Pathogenic missense mutations are commonly found in protein-coding regions of DNA, and often alter protein function. In the past decade, enormous experimental efforts have been undertaken through the development of functional assays, mutagenesis screenings, and computational prediction algorithms to characterize these variants. Indeed, most efforts have been focused towards identifying degrees of loss-of-function (LoF) effects on the three-dimensional structures of proteins, but gain-of-function (GoF) mutations remain poorly understood. Herein, we performed a case study of the PIEZO1 mechanosensitive ion channel protein whose GoF variants (n = 56) are implicated in hereditary xerocytosis (HX) and LoF variants (n = 6) in lymphatic dysplasia (LD), respectively.

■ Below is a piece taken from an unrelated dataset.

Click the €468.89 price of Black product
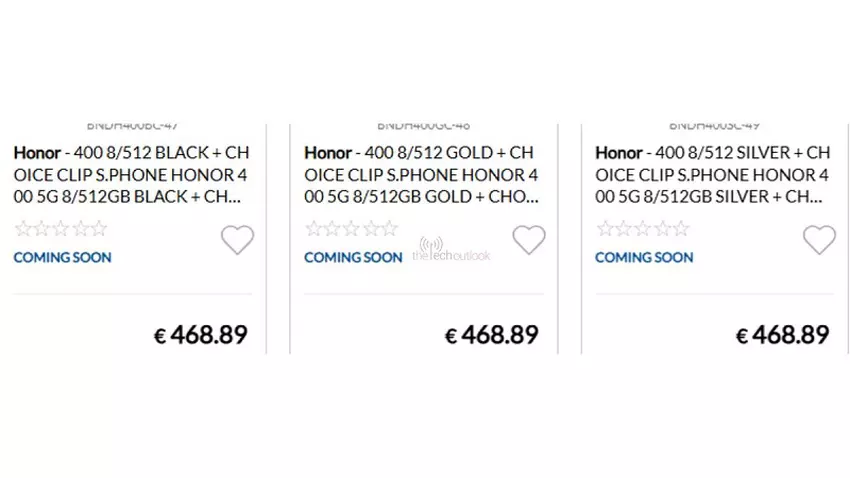The height and width of the screenshot is (478, 850). 201,335
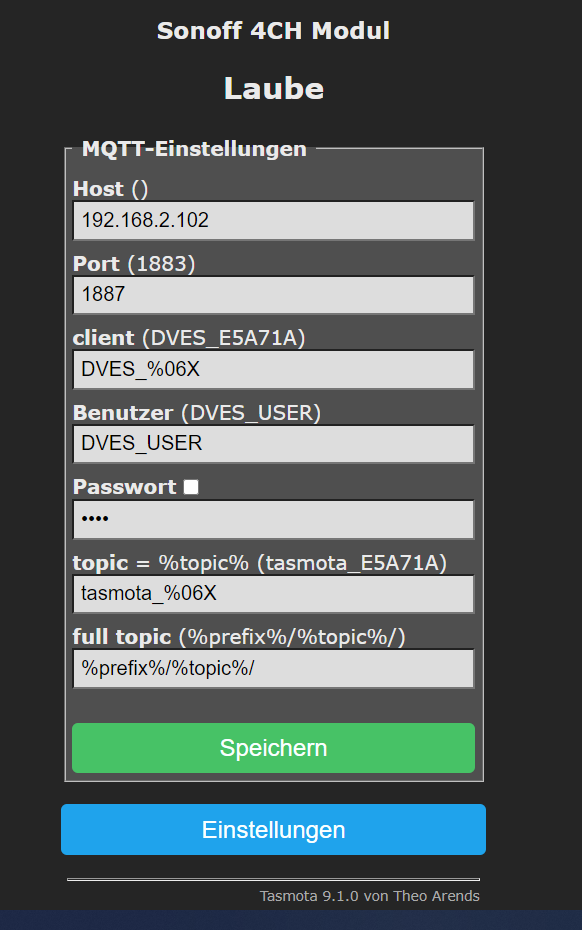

This study evaluated the abilities of AlphaMissense (AM) to decipher both mutation types, and benchmarked its performance against other algorithmic approaches, including Combined Annotation Dependent Depletion (CADD) v1.7, evolutionary model of variant effect (EVE), and Evolutionary Scale Modeling-1b (ESM-1B). We found that all approaches excelled in identifying LoF variants but were often ambiguous in their predictions for GoF PIEZO1 variants. ESM-1b was a notable exception that demonstrated balance sensitivity to both GoF and LoF variants as it likely identified certain sequential features not utilized in other approaches. Secondly, our findings suggest that GoF variants of HX do not significantly destabilize the PIEZO1 structure and are not generally identified by conventional signatures of damage from these algorithms. GoF variants are not synonymous with direct changes in changes in free energy upon mutations. Furthermore, we validated computational structure predictions of PIEZO1 against resolved cryo-EM structures, and provided biophysical data for variants located on unresolved residues of this ion channel. We formulated a weighted ensemble model that performed similarly to AM and outperformed all other traditional approaches evaluated in this study. Overall, this is the first study to directly evaluate the capabilities of pathogenicity prediction algorithms for deciphering GoF and LoF variants, and underscores the limitations present in current approaches.